Determining Car Value and Cost to Repair

There are a couple of sources you can read to determine the depreciated value of a new or used car. One such book is put out by the National Association of Automobile Dealers and the other is the Kelley Blue Book.

Whenever you file a claim, an insurance company will send out an adjustor who will examine the damage to your vehicle and figure out your loss and what it will cost to repair it. Once the adjuster gives you an estimate, you can then compare it to an estimate from a reputable repair shop. The insurance company will not expect you to jump at their first offer. You should first satisfactorily determine how much it will cost to repair your vehicle and not simply take the insurance company's word for it.

You are not required to have repairs performed at a particular repair facility but at least one estimate could be required before work can commence. The insurer will likely accept the lowest bid but if you feel that won't be enough to adequately repair your car, you can refuse their offer.

An insurer can also try to reduce a claim's amount if your older car is fixed with new parts. They can cite that by repairing your less valuable car with brand new parts, your car's value has actually increased and they can reduce a claim by the difference between the new part and an old one. This is called betterment.

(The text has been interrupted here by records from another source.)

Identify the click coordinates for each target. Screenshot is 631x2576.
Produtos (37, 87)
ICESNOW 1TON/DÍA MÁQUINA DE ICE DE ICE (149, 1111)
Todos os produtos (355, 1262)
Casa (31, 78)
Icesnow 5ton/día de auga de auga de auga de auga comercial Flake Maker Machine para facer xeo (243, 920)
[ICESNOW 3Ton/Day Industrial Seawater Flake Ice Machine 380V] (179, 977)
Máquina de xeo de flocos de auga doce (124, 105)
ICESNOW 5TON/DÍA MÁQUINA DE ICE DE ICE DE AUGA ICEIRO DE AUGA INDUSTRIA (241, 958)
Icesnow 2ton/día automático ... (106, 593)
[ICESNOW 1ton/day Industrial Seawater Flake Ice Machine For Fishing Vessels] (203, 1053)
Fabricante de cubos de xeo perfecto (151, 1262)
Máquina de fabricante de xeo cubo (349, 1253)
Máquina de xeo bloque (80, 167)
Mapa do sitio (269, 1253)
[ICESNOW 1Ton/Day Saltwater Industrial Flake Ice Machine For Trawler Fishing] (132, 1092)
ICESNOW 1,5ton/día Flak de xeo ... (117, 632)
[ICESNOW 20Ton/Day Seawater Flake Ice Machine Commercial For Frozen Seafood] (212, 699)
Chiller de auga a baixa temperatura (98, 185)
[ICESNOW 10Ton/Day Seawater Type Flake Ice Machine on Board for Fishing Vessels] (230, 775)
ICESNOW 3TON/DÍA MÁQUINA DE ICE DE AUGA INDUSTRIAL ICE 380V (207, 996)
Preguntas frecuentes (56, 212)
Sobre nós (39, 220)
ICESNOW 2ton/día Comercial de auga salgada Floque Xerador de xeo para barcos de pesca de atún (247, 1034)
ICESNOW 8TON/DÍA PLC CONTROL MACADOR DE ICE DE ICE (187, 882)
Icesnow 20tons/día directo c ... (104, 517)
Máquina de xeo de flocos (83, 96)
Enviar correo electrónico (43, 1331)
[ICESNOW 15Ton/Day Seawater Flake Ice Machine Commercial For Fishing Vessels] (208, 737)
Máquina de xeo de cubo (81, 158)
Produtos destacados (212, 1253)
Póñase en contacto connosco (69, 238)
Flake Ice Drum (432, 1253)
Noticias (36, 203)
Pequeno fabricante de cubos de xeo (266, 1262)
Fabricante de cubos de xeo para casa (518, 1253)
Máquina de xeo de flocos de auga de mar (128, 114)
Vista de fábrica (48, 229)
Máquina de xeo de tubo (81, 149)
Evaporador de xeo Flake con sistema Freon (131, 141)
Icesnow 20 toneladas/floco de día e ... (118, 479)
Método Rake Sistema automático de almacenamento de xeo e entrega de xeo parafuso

If it costs more to repair your car than its actual cash value (ACV), the insurance company may declare it a total loss and pay you the book value. Most insurance companies won't pay to repair a vehicle if it cost more than its worth. If your car is completely totaled, you may argue your car is worth more based solely on the parts used to construct it. In order to seek a higher settlement, you will need to present evidence including service records, mileage, as well as statements from mechanics to prove your car was worth more.